Martina Aima Piantini y Martina Pecchio, estudiantes de la Escuela Normal Superior de Alta Gracia, superaron la instancia zonal de las Olimpíadas de Matemática de Córdoba y se preparan para representar a la institución en la etapa provincial.
Detrás de cada problema resuelto hay horas de práctica, encuentros en contraturno y mucho estudio. Así fue el camino que recorrieron Martina Aima Piantini y Martina Pecchio, alumnas de la Escuela Normal Superior de Alta Gracia (ENSAG), para llegar a la instancia provincial de las Olimpíadas de Matemática de Córdoba.
Las estudiantes primero debieron superar la instancia zonal, en la que participaron alumnos de distintos colegios de la región. Ahora, el desafío será mayor: competirán con estudiantes de toda la provincia de Córdoba. La preparación comenzó desde el inicio del ciclo lectivo y se sostiene con encuentros extracurriculares los lunes y jueves, en contraturno, junto a las profesoras Patricia Guzmán y Zulema Acosta.
“Nos esforzamos mucho todas las semanas en cada entrenamiento que tenemos los jueves, siempre con la compañía de las profes”, contaron las jóvenes.
Para ambas, esta será además su segunda experiencia en una instancia provincial. El año pasado ya habían llegado hasta esta etapa, por lo que en esta oportunidad cuentan con algo más de experiencia para afrontar la competencia.
Sin embargo, el objetivo no pasa únicamente por obtener un premio. Las propias estudiantes destacan el valor de disfrutar el proceso y compartir la experiencia. “Mi objetivo personal no es ganar, sino ir y divertirme. Ya haber llegado hasta acá es un montón”, expresaron.
Una preparación que va más allá de la competencia
Las profesoras Patricia Guzmán y Zulema Acosta acompañan a los estudiantes que participan de las Olimpíadas desde el comienzo de clases. El espacio funciona de manera extracurricular y optativa, destinado a quienes tienen especial interés por la matemática y buscan profundizar los contenidos trabajados en el aula.
“Siempre nuestro objetivo fue no prepararlas para un premio, sino por su capacidad y por su curiosidad”, explicaron las docentes.
En ese sentido, remarcaron que las Olimpíadas permiten generar un espacio para aquellos estudiantes que tienen inquietudes vinculadas con la matemática y sienten que necesitan ir un poco más allá de lo que se trabaja habitualmente en clase.

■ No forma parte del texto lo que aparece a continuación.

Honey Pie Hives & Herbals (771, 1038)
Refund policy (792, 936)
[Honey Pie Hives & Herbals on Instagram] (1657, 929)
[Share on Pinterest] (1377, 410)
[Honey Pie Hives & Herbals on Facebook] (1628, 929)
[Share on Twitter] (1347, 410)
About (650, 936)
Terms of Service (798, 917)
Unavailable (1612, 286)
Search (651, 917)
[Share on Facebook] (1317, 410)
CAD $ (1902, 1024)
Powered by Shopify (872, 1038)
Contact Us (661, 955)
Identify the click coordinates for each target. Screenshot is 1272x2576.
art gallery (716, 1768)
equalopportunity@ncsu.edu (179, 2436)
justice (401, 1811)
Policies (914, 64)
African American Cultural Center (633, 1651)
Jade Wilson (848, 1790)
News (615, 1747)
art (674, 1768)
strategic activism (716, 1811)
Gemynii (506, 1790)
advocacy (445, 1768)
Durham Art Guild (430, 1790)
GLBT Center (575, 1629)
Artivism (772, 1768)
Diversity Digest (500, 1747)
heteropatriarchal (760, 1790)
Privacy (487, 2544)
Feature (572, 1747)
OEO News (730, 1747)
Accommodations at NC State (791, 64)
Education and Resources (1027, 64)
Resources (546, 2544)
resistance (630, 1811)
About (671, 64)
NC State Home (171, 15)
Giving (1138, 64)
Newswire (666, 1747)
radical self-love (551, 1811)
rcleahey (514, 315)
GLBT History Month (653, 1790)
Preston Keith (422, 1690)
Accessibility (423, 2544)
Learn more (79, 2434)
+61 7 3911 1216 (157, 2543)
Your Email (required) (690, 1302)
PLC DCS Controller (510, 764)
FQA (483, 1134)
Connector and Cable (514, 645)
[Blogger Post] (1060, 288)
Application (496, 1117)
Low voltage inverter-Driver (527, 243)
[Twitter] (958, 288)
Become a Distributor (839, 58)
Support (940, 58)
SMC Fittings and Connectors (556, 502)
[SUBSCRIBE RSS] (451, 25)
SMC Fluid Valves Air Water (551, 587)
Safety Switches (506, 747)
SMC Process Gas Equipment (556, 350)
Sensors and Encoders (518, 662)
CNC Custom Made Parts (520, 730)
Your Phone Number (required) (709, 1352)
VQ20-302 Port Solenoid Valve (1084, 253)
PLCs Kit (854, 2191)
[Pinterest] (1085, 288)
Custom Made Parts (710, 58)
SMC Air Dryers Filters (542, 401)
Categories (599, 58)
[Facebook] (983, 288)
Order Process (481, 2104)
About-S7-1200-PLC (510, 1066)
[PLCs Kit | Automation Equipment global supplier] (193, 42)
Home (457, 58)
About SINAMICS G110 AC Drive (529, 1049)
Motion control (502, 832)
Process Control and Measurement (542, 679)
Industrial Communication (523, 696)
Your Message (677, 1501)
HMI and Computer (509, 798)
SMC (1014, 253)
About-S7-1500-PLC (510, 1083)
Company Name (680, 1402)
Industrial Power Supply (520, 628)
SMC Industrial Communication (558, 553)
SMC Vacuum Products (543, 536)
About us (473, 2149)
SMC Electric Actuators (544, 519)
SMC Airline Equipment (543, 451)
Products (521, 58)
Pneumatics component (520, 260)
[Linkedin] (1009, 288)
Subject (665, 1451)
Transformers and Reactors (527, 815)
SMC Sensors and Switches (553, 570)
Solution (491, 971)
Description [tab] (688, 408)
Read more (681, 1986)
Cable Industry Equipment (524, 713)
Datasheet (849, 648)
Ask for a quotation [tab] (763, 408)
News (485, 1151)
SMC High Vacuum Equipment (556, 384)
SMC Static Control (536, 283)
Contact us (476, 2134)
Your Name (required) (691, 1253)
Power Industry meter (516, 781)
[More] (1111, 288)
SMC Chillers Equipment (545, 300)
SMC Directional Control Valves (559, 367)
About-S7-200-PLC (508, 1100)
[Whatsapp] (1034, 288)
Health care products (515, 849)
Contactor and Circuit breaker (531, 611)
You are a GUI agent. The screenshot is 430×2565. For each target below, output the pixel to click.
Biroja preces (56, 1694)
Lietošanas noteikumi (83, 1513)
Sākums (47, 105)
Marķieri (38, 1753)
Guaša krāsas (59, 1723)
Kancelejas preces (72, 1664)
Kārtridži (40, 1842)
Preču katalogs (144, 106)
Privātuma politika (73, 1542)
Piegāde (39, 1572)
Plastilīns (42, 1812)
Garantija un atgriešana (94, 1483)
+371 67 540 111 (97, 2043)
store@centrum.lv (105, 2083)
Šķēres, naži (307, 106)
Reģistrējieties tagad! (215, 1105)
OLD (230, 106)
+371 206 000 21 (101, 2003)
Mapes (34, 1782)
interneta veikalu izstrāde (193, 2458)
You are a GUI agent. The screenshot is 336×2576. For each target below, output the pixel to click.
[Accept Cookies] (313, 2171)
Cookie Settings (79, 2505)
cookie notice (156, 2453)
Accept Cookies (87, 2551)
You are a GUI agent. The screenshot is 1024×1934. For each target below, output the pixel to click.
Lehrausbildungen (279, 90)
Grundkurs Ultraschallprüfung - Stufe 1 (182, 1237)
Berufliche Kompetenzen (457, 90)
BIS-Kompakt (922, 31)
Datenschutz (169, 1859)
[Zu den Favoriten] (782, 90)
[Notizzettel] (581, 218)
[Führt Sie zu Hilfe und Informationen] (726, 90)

La preparación requiere constancia. Los alumnos concurren dos veces por semana en contraturno y, muchas veces, los encuentros se extienden más de lo previsto. “Tenemos horario de entrada y no de salida. Muchas veces se entusiasman y no es una hora y media, son dos horas más”, señalaron.
Durante los entrenamientos trabajan con problemas de geometría, cálculo y probabilidad. En una primera etapa utilizaron ejercicios de las Olimpíadas Cordobesas de Matemática y, después de resolver gran parte de ese material, comenzaron a incorporar problemas de la Olimpiada Matemática Argentina.
El mérito está en el camino
Las docentes también destacaron que el valor de la experiencia no se encuentra solamente en el resultado de cada instancia, sino en el aprendizaje y el esfuerzo sostenido durante todo el año. La propuesta alcanza a estudiantes de distintos cursos y, a lo largo de los años, las profesoras han acompañado a grupos de primero a sexto año.
Para quienes participan, además de representar a la ENSAG en una competencia provincial, la experiencia supone adquirir herramientas que pueden resultar valiosas en futuros estudios superiores.
Ahora, Martina Aima Piantini y Martina Pecchio vuelven a afrontar el desafío provincial. Saben que avanzar a una nueva instancia no será sencillo, pero llegan después de meses de preparación y con una premisa clara: seguir aprendiendo, disfrutar de los desafíos y poner en juego todo lo trabajado durante el año.
Y, como ellas mismas resumieron, el mensaje para otros estudiantes que quieran animarse a este tipo de desafíos es sencillo: esforzarse y ser constantes, porque el trabajo termina dando sus frutos.